* **Enunciado**
Prolongue o texto sobre os termos usados contra Lula e a trama golpista, começando logo depois da frase "Portanto, os militares golpistas precisavam do capitão."

O termo “Jeca”, que tem origem no personagem “Jeca Tatu” de Monteiro Lobato, é uma forma pejorativa usada para descrever alguém percebido como inculto ou provinciano. Se a quadrilha vê Lula dessa forma, como veria Bolsonaro, aquele modelo de erudição?
Pesquisei também sobre “ladrão”. “Ladrão” é um substantivo masculino que se refere a uma pessoa que pratica furtos ou roubos. O termo é amplamente utilizado para descrever indivíduos que cometem crimes contra o patrimônio, seja em pequena ou grande escala. Enquanto Lula não tem contra si nenhuma prova de roubo, seja comum, seja de patrimônio, Bolsonaro já está indiciado pelo roubo das joias sauditas avaliadas em mais de 5 milhões de reais.
Restava verificar a propriedade do termo “vagabundo”. Busquei nos dicionários seu significado:
- “Aquele que leva uma vida errante, sem ocupação fixa, e que muitas vezes depende da caridade alheia para sobreviver.” Não é o caso de Lula.
- “Indivíduo ocioso, que evita o trabalho ou qualquer atividade produtiva.” Falam de Lula, mas quem é mesmo que trabalhava apenas 3 horas por dia?
- “Pessoa desocupada ou preguiçosa.” Quem é mesmo o cara que só não tinha preguiça para passear de jet-ski e participar de motociatas?
Na verdade, a quadrilha se apropria do adjetivo para simplesmente se referir a alguém que ela odeia e que se tornou, entre outros, seu alvo a ser “neutralizado”.
Transparece nos áudios e nos documentos elaborados pela quadrilha indícios de que se tramava algo como golpe dentro do golpe. Parte da esquerda está revoltada com essa hipótese porque ela poderia ser usada para tentar livrar Bolsonaro da acusação de ser o coordenador da tentativa de golpe. Porém, essa tese não é esdrúxula e explico por que.
Bolsonaro, conforme revelado nos áudios, é claramente o coordenador e o maior beneficiário da intentona. Isso não se discute e se deve, em primeiro lugar, ao fato de ter obtido 58 milhões de votos na eleição de 2022, um número muito significativo. Portanto, os militares golpistas precisavam do capitão.

* **Linhas fornecidas**
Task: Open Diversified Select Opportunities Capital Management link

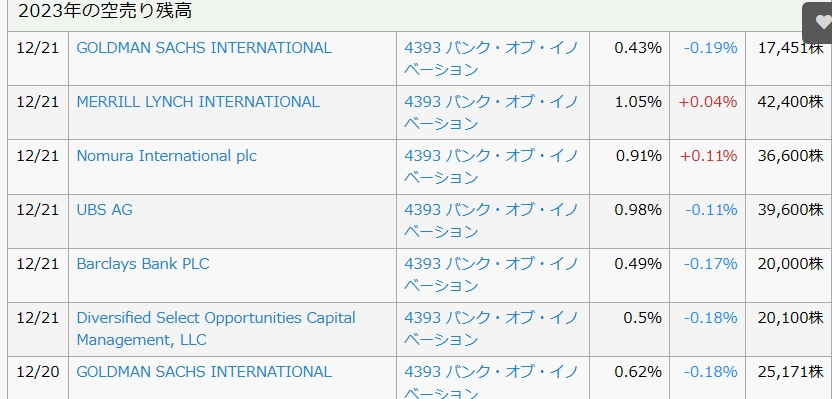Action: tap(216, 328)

---

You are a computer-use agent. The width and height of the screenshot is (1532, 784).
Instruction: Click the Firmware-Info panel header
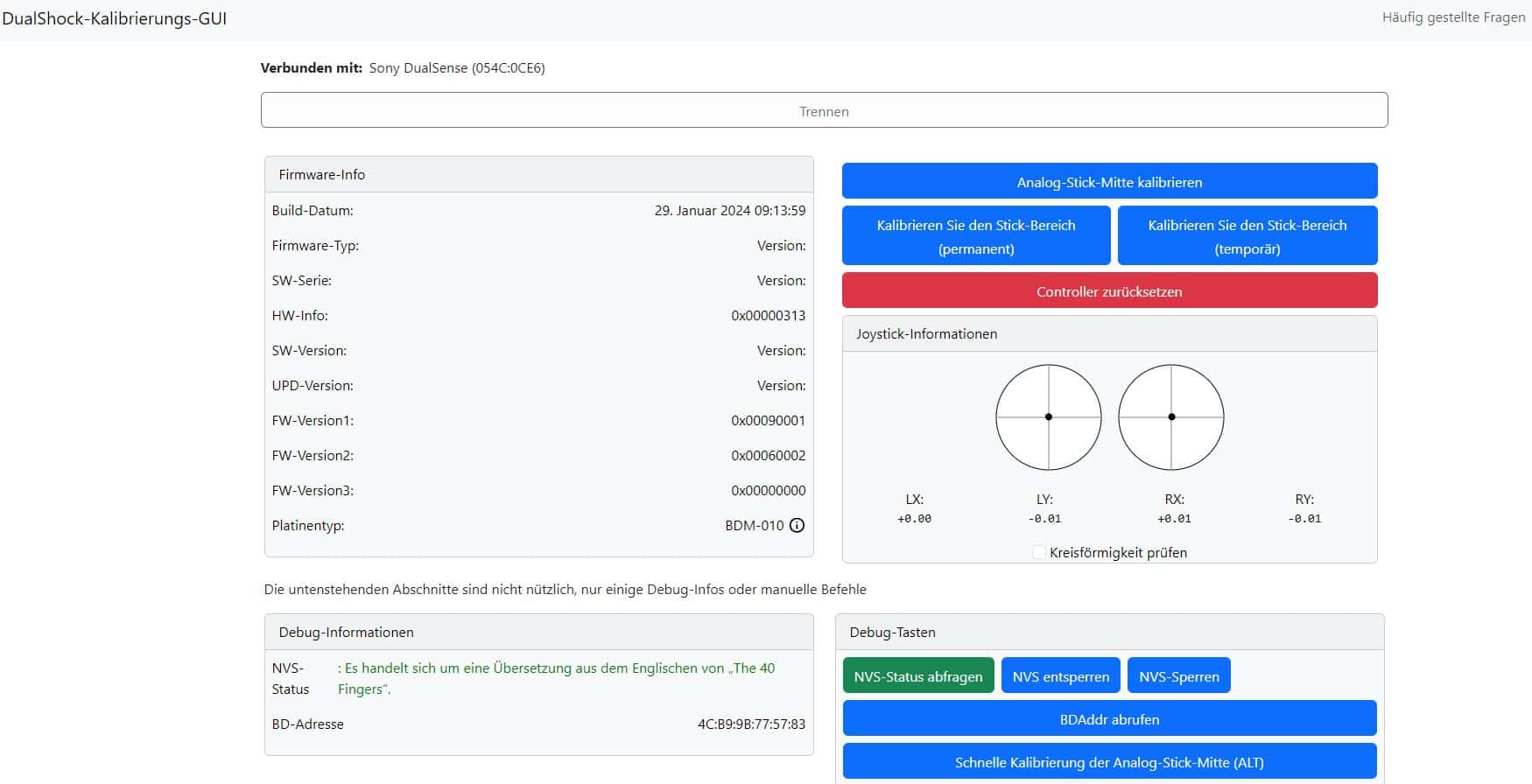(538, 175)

* **Resposta**
Com o golpe bem-sucedido, uma junta militar governaria o país, inicialmente com Bolsonaro no comando. Num segundo momento, algo deveria acontecer para eliminar o problema Bolsonaro: uma renúncia forçada, um acidente, transformá-lo numa rainha da Inglaterra ou qualquer outra coisa que a quadrilha pensaria mais tarde.
Mas por que governar sem o capitão? A resposta pode estar na patente dele. Um governo, agora, de fato militar puro sangue não poderia ter um capitão mandando em generais.
Outra razão estaria na fragilidade e na ilegitimidade desse governo que não teria a aceitação da maioria da população que votou em Lula e que, portanto, sofreria oposição com possíveis revoltas país afora, além da ausência de apoio dos Estados Unidos, países da Europa e China. Por isso, não poderia permitir-se a cometer erros, sob o risco de descontentamentos que levassem a derramamento de sangue.
A junta militar já iniciaria com o grande problema de controlar a inflação que Jair Bolsonaro deixou em 2022. Todos sabemos (e os militares também sabem muito bem) que o capitão não é chegado ao trabalho. Mas não é só isso.
Além do desafio de governar um país imenso como o Brasil sem apoio popular da maioria, os militares não poderiam se dar ao luxo de ter novamente à frente da Nação um desqualificado que fala besteira dia sim, dia também e que, em condições extremas como durante a pandemia, se nega a comprar vacinas, destrata a imprensa e faz chacota com quem não consegue respirar e desune o país.
É provável que, a esta altura, Bolsonaro já considere a hipótese de que seria somente um instrumento para viabilizar o golpe, e que na primeira oportunidade seria descartado. Talvez seja por isso que não esteja defendendo nenhum dos golpistas.
Talvez seja por isso que Braga Netto se apressou em desmentir o golpe dentro do golpe, mas ainda não desmentiu a única coisa de que é acusado: ser um dos coordenadores da intentona.
Eduardo Silva é arquiteto, professor e escritor. Autor de Depois que Descemos das Árvores, Um Humano Num Pálido Ponto Azul e Dilma, a Sangria Estancada.